Data for analysis below:

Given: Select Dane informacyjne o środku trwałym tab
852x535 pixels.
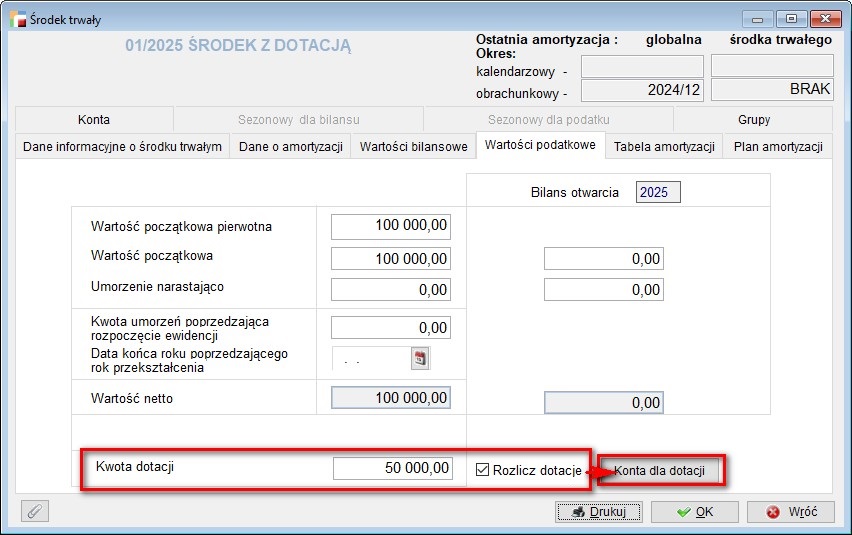Looking at the screenshot, I should [x=122, y=147].
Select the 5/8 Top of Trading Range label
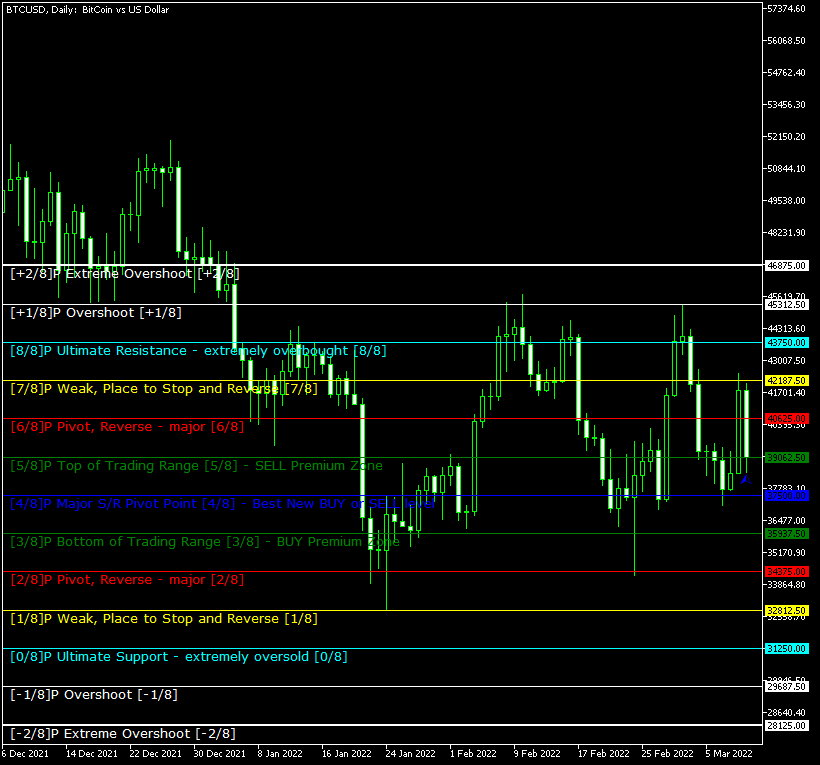The image size is (820, 765). click(x=196, y=465)
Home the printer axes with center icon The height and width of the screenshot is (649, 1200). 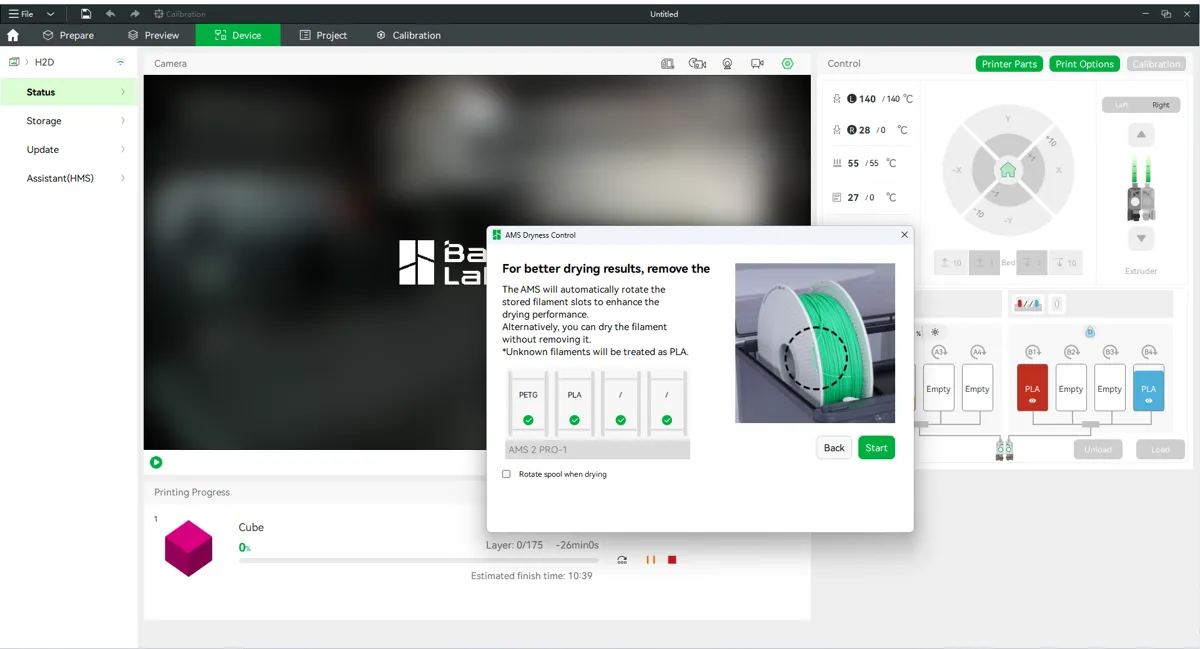pos(1008,170)
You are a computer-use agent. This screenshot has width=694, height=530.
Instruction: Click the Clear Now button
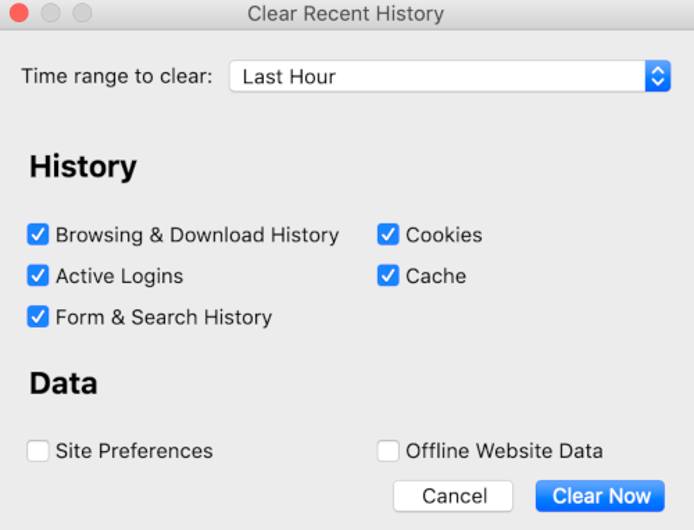(601, 496)
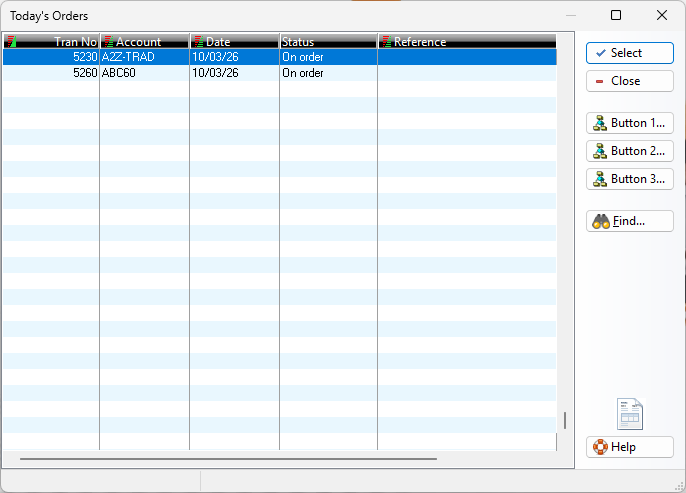686x493 pixels.
Task: Click the horizontal scrollbar below the grid
Action: (x=228, y=459)
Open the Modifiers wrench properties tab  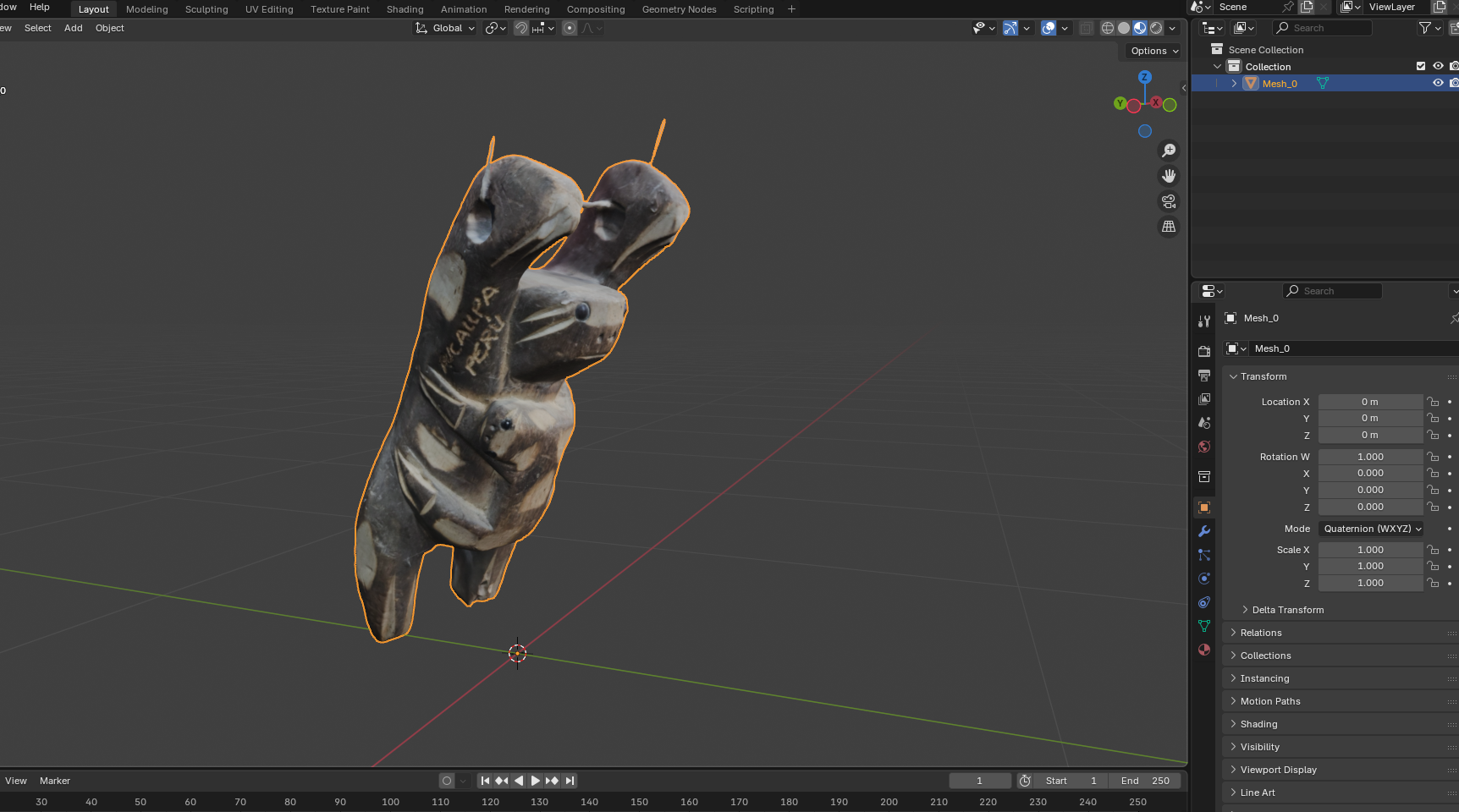pyautogui.click(x=1204, y=531)
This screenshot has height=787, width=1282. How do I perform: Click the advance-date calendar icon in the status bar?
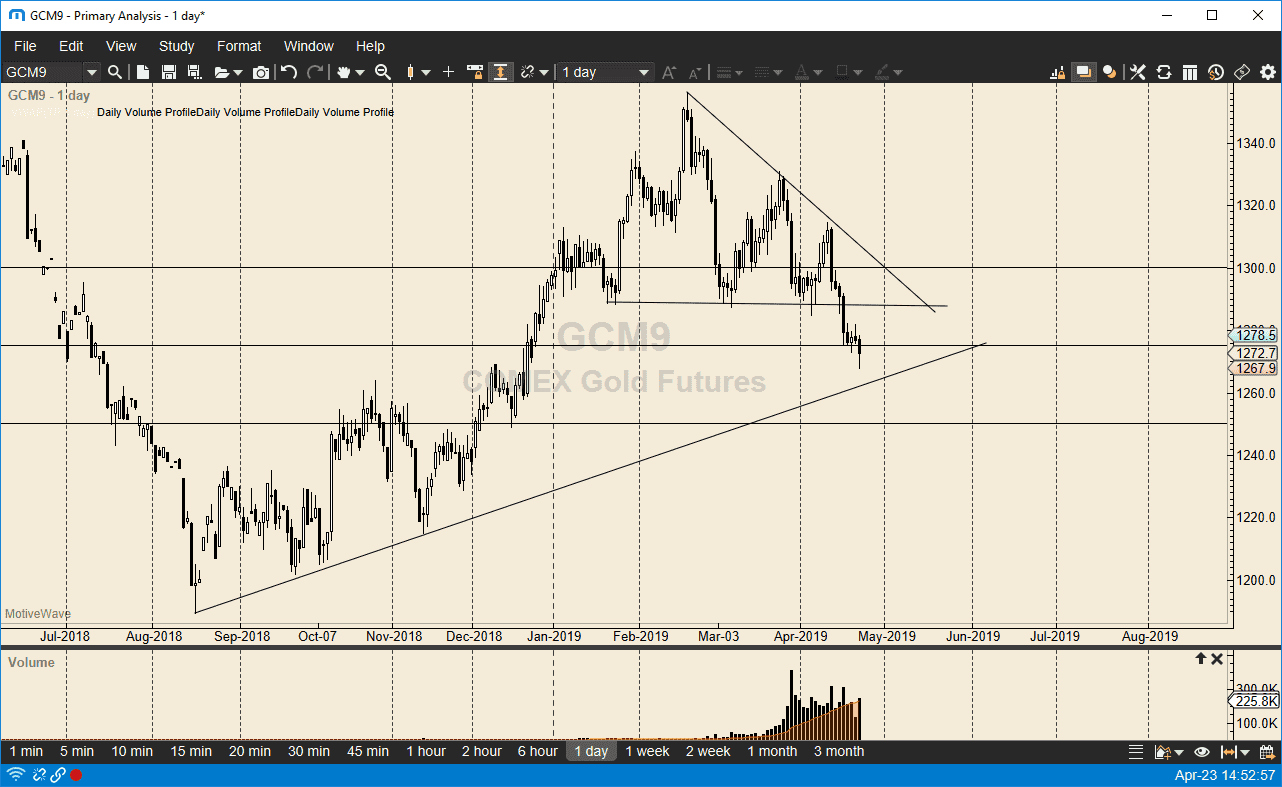1268,752
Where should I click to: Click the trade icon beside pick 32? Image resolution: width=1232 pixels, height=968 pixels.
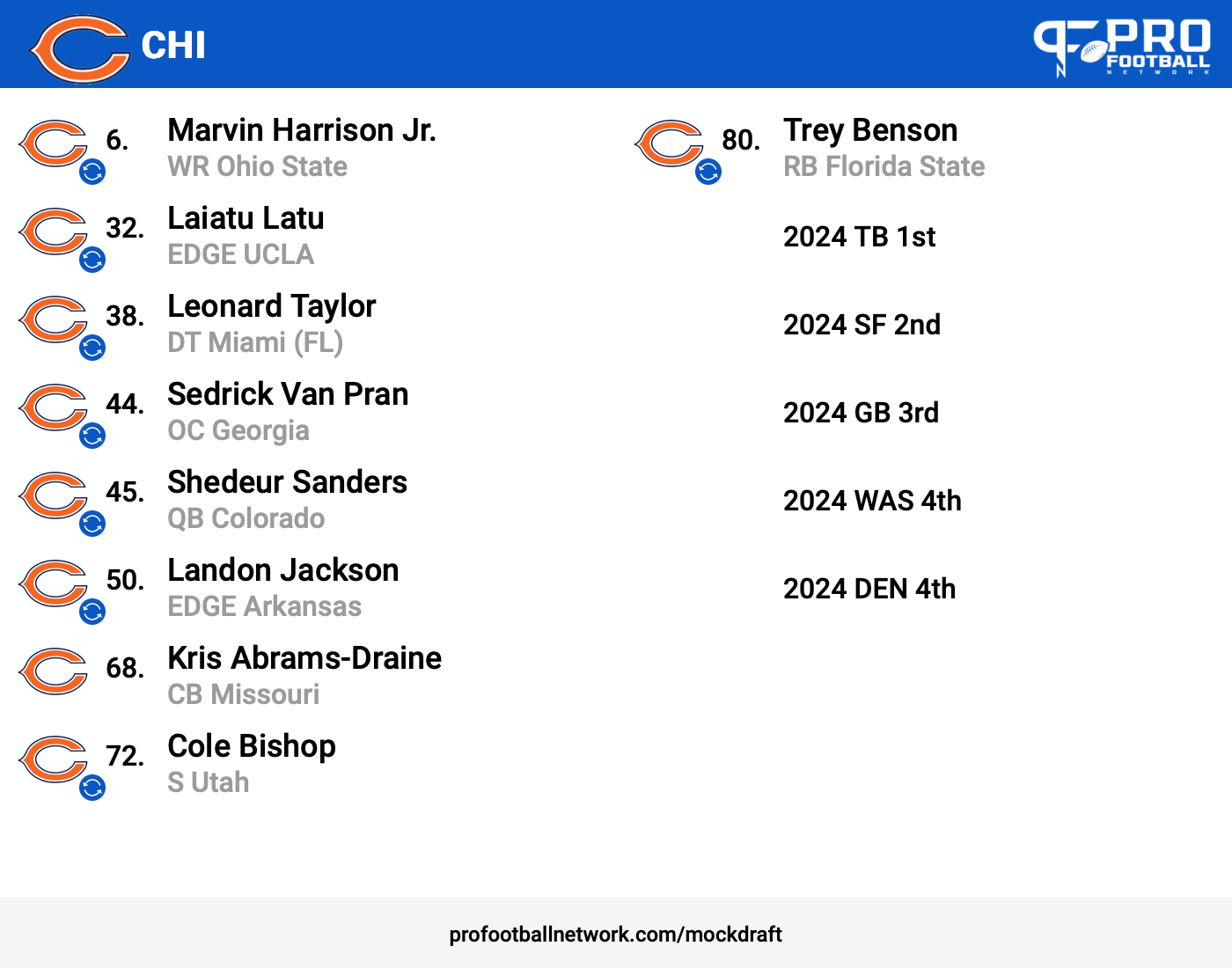click(x=92, y=260)
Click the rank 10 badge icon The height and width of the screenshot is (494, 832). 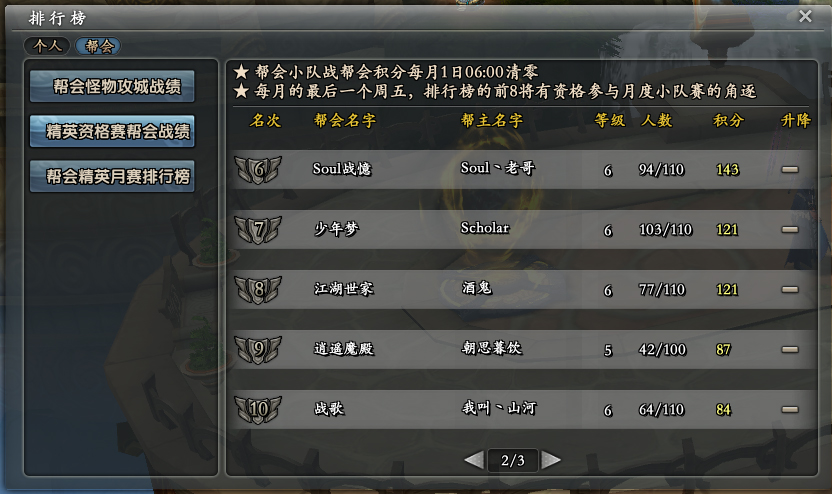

End of Data for analysis.

**What you are asked to do:**
Transcribe exactly the line containing "Where should I" and every line after it through the end of the listing above; pictures are not part of the copy.

**Response to the task:**
Where should I click to: Click the trade icon beside pick 32? Image resolution: width=1232 pixels, height=968 pixels.
click(x=92, y=260)
Click the rank 10 badge icon The height and width of the screenshot is (494, 832). 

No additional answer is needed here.